Un episodio che, a pochi giorni dal via libera al decreto ‘Svuota carceri’, ha fatto scattare una polemica.
Intanto anche un pentito di camorra, detenuto a Pescara, è evaso il 15 dicembre scorso, dopo un permesso.
“Ho disposto che venga predisposta un’indagine completa conoscitiva”, ha dichiarato il ministro della Giustizia.
“Una circostanza che intendo chiarire subito è che sia il magistrato di sorveglianza che il carcere di Genova erano a conoscenza dell’intero percorso giudiziario del detenuto”, ha detto Cancellieri, nel corso dell’informativa nell’aula della Camera.
“Il giudice di sorveglianza ha concesso il permesso sulla base di tutte le informazioni”, ha aggiunto il ministro.
Il ministro si è poi soffermato sulla funzione delle misure alternative al carcere, in particolare dei permessi premio che garantiscono “più sicurezza, non meno”, perchè sono “strumenti necessari e irrinunciabili per il reinserimento dei detenuti in base all’articolo 27 della Costituzione”.

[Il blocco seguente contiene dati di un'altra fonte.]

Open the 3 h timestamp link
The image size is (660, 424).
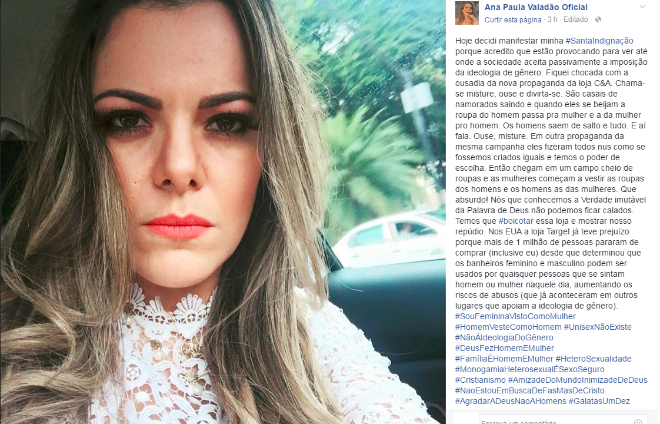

“Servono – ha ricordato il ministro – a far riprendere ai detenuti i contatti con la famiglia e il territorio per evitare che, una volta scontata la pena, riprendano le condotte per cui erano stati condannati”.
Anche perchè, ha detto il ministro, la percentuale di violazione dei permessi è molto bassa.
“Nel 2010 sono stati concessi 19.662 permessi e solo in 38 casi vi è stato un mancato rientro. Nel 2011 sono stati concessi 21.923 permessi con 48 mancati rientri e nel 2012 sono stati 25.275 permessi con 52 mancati rientri ed analoghi sono i dati del 2013. Si tratta di una percentuale di violazione dei percentuale di molto inferiore all’1% di violazione”, ha detto Cancellieri.